Market Developments December 2022

With negative monthly returns for almost all asset classes, the 2022 investment year ended in a minor way. Equities quoted lower across the board and so did most bonds. Indeed, interest rates ran briskly again. The Fed met for the last time for the year and raised the policy rate by 50bp. That was factored in by market participants, the accompanying message from the Fed, however, was not: more rate hikes are coming as long as inflation does not move steadily toward 2%. The ECB also raised interest rates by 50 bp (now at 2%), delivering a message along similar lines. The dollar lost ground on balance, ending the month at 1.07 (-3%).

Shares

The MSCI All Countries World Index fell 7.3% (measured in euros) in December. As in November, emerging markets (-4.9%) again outperformed developed markets (-7.6%).

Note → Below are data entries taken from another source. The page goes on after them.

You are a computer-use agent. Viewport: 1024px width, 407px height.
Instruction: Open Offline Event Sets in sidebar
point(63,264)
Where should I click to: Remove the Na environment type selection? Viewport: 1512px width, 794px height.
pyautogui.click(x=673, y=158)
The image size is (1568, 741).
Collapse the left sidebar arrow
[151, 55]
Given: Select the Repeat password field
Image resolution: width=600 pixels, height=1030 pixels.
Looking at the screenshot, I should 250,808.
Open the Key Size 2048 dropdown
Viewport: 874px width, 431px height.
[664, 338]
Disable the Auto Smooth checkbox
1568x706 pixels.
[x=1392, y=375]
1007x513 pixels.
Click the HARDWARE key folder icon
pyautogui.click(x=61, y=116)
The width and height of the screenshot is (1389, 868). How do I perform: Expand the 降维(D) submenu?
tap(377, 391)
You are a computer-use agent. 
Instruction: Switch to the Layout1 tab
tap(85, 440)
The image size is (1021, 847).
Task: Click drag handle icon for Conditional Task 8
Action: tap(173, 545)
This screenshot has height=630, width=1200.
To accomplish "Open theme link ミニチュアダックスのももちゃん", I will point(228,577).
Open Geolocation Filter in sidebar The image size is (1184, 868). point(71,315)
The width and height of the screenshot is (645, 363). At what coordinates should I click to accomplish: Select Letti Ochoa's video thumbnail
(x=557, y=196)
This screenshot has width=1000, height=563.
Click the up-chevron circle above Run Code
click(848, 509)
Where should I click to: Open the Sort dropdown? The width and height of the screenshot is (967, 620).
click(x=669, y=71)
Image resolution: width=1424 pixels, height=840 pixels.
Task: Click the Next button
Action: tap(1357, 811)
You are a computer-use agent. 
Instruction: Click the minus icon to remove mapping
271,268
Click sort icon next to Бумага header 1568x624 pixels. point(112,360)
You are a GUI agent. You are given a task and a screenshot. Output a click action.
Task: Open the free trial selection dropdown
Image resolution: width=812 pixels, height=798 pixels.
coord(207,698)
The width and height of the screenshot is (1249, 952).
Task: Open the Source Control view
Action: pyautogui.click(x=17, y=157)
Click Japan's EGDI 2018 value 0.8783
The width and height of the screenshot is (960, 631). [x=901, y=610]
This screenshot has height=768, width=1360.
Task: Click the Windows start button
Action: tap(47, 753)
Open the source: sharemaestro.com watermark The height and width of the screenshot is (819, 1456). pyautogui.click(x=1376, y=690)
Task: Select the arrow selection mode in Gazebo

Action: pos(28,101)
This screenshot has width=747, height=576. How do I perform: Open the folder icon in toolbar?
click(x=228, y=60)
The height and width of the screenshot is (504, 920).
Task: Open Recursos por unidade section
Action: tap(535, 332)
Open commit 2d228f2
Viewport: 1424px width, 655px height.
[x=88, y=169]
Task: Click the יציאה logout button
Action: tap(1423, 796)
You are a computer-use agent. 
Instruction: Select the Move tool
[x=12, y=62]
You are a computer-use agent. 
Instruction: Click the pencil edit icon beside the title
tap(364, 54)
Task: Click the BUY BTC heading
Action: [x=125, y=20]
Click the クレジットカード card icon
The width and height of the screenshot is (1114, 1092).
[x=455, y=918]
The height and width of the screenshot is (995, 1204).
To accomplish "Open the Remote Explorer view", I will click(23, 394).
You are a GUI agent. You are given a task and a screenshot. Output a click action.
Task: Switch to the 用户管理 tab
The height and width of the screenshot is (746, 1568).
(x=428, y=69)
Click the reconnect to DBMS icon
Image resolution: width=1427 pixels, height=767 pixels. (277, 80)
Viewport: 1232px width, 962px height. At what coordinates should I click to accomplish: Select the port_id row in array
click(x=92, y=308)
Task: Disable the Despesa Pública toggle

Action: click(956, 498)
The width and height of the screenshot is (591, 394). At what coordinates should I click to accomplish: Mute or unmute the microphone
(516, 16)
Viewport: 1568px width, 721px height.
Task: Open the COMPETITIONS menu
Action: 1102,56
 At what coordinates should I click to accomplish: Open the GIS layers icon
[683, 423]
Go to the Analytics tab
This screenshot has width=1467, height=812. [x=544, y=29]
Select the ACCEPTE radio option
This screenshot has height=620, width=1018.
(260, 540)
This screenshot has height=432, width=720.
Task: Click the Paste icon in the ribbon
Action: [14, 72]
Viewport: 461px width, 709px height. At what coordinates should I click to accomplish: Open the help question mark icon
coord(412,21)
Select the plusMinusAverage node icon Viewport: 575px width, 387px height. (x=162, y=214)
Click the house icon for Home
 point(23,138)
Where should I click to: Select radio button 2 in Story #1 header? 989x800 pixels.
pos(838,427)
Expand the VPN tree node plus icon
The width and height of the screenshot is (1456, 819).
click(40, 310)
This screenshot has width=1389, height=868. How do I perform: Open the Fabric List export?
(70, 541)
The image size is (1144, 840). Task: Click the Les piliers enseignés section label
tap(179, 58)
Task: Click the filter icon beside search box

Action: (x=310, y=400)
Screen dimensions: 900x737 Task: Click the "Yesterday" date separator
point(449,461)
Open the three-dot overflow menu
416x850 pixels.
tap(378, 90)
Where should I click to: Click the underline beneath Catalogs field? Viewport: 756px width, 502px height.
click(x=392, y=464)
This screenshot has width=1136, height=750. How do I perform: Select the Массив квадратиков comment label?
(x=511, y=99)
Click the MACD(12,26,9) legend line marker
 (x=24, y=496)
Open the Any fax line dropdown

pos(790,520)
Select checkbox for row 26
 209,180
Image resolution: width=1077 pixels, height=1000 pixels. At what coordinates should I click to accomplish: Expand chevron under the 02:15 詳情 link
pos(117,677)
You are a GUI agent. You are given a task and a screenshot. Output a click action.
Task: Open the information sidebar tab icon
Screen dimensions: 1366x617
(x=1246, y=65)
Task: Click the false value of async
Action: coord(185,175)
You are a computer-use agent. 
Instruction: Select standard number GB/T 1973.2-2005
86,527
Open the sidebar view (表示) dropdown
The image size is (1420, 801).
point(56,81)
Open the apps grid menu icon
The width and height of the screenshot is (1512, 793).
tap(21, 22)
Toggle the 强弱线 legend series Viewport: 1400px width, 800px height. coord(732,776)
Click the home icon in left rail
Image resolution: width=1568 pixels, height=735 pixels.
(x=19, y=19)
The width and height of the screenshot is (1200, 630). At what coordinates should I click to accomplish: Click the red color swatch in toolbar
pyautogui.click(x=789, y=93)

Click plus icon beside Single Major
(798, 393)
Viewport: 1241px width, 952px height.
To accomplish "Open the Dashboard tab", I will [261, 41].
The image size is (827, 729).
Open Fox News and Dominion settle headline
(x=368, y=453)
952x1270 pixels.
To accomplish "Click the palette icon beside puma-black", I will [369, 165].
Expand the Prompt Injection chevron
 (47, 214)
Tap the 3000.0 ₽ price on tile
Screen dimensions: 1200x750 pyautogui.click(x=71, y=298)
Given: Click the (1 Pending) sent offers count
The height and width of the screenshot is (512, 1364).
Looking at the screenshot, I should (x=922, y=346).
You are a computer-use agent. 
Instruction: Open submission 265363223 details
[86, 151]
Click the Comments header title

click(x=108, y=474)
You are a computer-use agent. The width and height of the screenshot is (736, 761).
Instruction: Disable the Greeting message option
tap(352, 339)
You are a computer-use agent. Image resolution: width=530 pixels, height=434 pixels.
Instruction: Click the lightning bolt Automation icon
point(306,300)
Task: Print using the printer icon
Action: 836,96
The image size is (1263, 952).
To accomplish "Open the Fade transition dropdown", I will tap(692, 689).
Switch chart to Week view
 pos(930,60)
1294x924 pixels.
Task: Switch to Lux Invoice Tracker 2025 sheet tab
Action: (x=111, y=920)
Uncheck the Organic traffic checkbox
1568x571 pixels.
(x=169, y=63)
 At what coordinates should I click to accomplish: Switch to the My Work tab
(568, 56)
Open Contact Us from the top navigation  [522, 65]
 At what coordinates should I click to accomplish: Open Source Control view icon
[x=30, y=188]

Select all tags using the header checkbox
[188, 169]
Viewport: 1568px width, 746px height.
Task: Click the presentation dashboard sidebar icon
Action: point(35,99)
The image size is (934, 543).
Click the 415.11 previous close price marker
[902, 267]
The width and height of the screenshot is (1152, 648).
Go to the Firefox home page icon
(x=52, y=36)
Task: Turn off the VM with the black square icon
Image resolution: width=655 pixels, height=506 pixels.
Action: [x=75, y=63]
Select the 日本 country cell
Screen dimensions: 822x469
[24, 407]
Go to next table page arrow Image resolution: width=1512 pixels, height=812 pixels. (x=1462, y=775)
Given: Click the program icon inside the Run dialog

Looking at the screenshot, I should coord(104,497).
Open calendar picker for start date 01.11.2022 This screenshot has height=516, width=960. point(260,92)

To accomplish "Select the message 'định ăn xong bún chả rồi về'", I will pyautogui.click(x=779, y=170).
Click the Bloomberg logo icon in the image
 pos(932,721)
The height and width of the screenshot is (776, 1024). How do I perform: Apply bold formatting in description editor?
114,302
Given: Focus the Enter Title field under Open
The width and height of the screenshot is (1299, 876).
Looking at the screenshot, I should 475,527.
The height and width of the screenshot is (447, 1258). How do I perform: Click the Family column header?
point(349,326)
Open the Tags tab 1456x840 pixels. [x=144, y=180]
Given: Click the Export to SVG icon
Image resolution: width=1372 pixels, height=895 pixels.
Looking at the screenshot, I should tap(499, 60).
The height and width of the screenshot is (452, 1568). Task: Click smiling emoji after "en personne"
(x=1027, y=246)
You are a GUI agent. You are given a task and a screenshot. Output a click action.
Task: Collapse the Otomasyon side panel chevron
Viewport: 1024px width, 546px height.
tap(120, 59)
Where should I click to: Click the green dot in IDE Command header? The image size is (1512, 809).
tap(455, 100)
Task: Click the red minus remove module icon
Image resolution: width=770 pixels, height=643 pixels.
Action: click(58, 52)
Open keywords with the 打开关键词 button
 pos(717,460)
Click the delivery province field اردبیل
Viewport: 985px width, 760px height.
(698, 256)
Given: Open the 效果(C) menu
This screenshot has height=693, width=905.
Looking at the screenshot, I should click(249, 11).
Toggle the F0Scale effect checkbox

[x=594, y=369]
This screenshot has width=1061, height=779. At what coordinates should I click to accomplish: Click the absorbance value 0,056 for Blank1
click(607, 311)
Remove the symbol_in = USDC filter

Within developed markets, North America was weak (-9.2%) compared to Europe (-3.5%) and Japan (-3.3%). Within emerging markets, there was not much difference between regions, but there was at the country level. For example, Argentina posted strong gains (+8.6%) and Peru lower (-11.5%). It was (again) a month where ‘growth’ lost out to ‘value’; we saw that confirmed partly at the sector level, where IT was the worst performing sector with a negative return of -11.0%.

Bonds

Central banks’ messages did not miss their impact: German 10-year interest rates rose sharply by 0.64% to 2.57%. US 10-year rates rose less sharply (by +0.27% to 3.88%). Nevertheless, the risk premium for less risky corporate bonds was lower for the month of December (-0.12% to 1.67%), as was the case for emerging market government bonds (-0.15% to 4.53%). For more risky corporate bonds, however, the premium was higher (+0.07% to 5.15%).